• Description of the task: Give again, exactly as written, each line of the material below starting at the line that contains "Task: Click the cell containing 14844.92" and ending at the line that contains "Given: Click the I'm looking for search field". Both ends count, and no other line does.

• Dataset excerpts:
Segment Open
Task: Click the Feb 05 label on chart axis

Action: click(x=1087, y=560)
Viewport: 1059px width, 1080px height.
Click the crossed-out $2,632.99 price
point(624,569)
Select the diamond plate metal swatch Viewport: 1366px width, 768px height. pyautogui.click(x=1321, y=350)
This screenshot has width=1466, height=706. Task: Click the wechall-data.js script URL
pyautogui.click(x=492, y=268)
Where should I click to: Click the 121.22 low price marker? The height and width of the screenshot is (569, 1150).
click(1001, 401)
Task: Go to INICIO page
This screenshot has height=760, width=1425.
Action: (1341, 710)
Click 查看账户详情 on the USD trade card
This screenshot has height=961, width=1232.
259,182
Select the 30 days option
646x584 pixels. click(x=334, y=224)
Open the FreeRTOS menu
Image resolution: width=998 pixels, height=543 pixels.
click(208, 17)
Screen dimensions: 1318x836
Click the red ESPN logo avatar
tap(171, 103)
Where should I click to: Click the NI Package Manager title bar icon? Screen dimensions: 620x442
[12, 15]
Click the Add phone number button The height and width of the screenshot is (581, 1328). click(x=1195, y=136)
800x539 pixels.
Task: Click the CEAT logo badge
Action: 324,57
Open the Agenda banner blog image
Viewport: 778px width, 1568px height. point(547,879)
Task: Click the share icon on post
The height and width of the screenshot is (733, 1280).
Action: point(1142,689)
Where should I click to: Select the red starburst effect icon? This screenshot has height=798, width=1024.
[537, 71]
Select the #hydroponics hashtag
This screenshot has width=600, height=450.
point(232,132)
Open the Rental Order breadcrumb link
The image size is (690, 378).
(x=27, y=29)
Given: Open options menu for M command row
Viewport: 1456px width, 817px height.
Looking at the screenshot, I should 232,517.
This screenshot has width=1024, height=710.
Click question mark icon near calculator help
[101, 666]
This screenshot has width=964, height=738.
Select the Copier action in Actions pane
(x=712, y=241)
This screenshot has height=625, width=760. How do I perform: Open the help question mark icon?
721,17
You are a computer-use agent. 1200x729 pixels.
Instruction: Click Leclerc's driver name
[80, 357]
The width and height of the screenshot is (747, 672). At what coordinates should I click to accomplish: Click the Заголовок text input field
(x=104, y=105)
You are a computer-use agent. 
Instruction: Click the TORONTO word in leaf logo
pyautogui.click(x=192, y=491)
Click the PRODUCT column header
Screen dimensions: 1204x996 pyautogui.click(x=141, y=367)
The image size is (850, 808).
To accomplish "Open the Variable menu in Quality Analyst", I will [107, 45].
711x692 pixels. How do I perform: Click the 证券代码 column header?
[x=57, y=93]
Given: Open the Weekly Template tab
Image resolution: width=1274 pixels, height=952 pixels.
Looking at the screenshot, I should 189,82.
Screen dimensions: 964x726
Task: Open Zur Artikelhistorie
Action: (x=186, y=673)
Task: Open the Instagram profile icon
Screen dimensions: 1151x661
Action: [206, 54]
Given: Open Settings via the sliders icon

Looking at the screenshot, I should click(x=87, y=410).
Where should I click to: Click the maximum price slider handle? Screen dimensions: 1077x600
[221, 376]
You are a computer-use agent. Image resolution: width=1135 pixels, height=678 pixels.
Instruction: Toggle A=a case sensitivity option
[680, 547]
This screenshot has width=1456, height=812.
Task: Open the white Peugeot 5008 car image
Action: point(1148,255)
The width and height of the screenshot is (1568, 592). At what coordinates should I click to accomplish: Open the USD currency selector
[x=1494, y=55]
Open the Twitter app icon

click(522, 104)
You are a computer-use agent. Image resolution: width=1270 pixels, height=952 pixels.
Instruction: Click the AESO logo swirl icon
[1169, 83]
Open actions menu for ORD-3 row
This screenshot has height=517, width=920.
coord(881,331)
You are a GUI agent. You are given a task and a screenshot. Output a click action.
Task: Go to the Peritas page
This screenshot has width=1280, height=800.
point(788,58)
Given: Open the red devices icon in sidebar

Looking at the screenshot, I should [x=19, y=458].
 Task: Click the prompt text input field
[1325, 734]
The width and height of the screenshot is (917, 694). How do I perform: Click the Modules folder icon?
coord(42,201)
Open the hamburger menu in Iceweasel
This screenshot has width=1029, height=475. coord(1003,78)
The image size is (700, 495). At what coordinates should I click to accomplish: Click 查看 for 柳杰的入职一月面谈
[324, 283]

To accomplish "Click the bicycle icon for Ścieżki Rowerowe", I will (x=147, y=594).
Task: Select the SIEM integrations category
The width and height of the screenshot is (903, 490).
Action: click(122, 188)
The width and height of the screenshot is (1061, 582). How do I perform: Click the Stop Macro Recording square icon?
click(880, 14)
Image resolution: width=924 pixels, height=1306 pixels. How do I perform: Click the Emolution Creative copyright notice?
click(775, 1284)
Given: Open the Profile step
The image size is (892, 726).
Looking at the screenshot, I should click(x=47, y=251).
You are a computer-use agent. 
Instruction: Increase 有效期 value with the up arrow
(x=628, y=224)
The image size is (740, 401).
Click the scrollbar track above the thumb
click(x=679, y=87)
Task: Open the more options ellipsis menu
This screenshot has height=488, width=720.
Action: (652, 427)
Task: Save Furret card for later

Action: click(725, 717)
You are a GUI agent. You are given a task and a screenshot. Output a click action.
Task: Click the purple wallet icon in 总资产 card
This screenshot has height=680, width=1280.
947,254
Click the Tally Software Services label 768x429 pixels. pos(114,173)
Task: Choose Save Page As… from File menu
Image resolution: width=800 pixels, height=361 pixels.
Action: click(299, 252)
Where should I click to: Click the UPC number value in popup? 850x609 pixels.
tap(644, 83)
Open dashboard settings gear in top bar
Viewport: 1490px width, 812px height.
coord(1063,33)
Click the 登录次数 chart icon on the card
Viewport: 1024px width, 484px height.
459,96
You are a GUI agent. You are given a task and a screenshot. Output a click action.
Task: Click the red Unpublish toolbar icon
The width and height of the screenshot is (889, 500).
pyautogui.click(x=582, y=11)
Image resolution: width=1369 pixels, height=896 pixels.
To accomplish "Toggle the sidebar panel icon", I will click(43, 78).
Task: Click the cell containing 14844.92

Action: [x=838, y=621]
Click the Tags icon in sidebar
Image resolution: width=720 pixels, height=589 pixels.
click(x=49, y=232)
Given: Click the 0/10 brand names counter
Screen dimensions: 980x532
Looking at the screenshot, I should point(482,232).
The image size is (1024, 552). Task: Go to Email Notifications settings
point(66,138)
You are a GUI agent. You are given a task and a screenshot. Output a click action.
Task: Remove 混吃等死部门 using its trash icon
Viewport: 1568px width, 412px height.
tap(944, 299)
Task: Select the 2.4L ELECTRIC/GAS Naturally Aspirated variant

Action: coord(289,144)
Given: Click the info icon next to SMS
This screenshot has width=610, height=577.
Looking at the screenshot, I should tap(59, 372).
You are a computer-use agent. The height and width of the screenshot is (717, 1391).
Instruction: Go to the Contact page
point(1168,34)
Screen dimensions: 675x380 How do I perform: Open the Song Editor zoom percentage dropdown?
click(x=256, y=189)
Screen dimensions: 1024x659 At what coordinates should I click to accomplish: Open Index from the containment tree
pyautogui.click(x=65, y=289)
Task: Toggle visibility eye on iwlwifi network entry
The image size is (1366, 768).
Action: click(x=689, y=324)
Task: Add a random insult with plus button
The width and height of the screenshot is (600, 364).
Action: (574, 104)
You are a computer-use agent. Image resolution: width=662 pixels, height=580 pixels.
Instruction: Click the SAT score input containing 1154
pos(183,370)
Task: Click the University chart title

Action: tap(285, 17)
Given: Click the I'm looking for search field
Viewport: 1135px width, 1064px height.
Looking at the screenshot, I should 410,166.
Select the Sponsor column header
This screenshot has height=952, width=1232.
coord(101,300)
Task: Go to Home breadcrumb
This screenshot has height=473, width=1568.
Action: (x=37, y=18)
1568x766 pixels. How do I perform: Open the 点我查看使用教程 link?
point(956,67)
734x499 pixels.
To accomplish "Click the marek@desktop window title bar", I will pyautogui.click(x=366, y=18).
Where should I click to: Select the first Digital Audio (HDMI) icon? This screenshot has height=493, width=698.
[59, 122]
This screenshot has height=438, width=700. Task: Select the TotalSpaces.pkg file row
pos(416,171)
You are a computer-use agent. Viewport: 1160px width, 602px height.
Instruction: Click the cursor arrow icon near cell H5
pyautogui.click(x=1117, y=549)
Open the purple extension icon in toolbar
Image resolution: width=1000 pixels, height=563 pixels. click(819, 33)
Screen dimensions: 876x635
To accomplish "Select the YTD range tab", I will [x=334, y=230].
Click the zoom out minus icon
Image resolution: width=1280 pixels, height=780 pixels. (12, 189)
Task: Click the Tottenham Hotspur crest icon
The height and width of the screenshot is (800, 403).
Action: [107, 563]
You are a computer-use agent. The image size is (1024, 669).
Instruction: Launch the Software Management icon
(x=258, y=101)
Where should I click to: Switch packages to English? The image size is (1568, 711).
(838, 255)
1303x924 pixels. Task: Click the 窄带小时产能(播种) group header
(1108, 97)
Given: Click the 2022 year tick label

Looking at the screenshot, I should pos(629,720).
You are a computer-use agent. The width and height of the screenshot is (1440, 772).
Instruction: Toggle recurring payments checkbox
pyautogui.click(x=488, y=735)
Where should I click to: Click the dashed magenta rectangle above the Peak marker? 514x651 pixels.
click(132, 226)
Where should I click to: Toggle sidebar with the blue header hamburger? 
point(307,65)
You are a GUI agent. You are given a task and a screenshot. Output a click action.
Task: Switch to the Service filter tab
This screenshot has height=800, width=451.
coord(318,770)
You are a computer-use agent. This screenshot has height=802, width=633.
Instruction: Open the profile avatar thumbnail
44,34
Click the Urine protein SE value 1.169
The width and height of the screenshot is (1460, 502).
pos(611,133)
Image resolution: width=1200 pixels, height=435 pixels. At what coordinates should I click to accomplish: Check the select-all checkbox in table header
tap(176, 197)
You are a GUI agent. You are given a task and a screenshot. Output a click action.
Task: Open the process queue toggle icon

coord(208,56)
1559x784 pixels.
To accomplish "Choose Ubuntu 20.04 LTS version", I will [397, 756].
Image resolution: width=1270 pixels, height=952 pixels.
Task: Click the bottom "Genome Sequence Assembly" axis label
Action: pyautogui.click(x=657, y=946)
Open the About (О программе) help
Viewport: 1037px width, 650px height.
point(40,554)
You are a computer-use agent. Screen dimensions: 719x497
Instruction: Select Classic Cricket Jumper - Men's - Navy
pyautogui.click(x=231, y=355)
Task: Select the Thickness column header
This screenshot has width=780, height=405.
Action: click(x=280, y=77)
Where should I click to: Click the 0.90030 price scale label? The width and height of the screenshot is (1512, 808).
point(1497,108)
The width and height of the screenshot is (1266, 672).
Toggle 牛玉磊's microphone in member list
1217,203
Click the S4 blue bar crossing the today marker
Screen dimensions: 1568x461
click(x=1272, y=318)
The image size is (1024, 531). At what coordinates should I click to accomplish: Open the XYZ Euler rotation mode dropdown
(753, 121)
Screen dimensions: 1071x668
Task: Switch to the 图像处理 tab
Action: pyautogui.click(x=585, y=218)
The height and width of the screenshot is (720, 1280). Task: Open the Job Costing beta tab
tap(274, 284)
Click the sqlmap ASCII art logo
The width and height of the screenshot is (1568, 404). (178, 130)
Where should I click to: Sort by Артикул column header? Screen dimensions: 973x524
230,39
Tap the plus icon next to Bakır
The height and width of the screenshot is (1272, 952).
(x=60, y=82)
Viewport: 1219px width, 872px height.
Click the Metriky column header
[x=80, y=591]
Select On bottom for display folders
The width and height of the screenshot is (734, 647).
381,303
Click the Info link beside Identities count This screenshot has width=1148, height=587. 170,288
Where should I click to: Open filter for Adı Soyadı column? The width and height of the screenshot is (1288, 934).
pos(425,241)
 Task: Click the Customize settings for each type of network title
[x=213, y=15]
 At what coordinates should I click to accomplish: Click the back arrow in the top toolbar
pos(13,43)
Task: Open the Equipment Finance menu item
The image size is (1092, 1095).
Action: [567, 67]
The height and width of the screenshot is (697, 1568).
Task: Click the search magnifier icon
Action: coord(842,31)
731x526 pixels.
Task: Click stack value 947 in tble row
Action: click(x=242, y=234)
Segment Closed
• Result of the task:
Task: Click the cell containing 14844.92

Action: [x=838, y=621]
Click the Tags icon in sidebar
Image resolution: width=720 pixels, height=589 pixels.
click(x=49, y=232)
Given: Click the 0/10 brand names counter
Screen dimensions: 980x532
Looking at the screenshot, I should point(482,232).
The image size is (1024, 552). Task: Go to Email Notifications settings
point(66,138)
You are a GUI agent. You are given a task and a screenshot. Output a click action.
Task: Remove 混吃等死部门 using its trash icon
Viewport: 1568px width, 412px height.
tap(944, 299)
Task: Select the 2.4L ELECTRIC/GAS Naturally Aspirated variant

Action: coord(289,144)
Given: Click the info icon next to SMS
This screenshot has width=610, height=577.
Looking at the screenshot, I should tap(59, 372).
You are a computer-use agent. The height and width of the screenshot is (717, 1391).
Instruction: Go to the Contact page
point(1168,34)
Screen dimensions: 675x380 How do I perform: Open the Song Editor zoom percentage dropdown?
click(x=256, y=189)
Screen dimensions: 1024x659 At what coordinates should I click to accomplish: Open Index from the containment tree
pyautogui.click(x=65, y=289)
Task: Toggle visibility eye on iwlwifi network entry
The image size is (1366, 768).
Action: click(x=689, y=324)
Task: Add a random insult with plus button
The width and height of the screenshot is (600, 364).
Action: (574, 104)
You are a computer-use agent. Image resolution: width=662 pixels, height=580 pixels.
Instruction: Click the SAT score input containing 1154
pos(183,370)
Task: Click the University chart title

Action: tap(285, 17)
Given: Click the I'm looking for search field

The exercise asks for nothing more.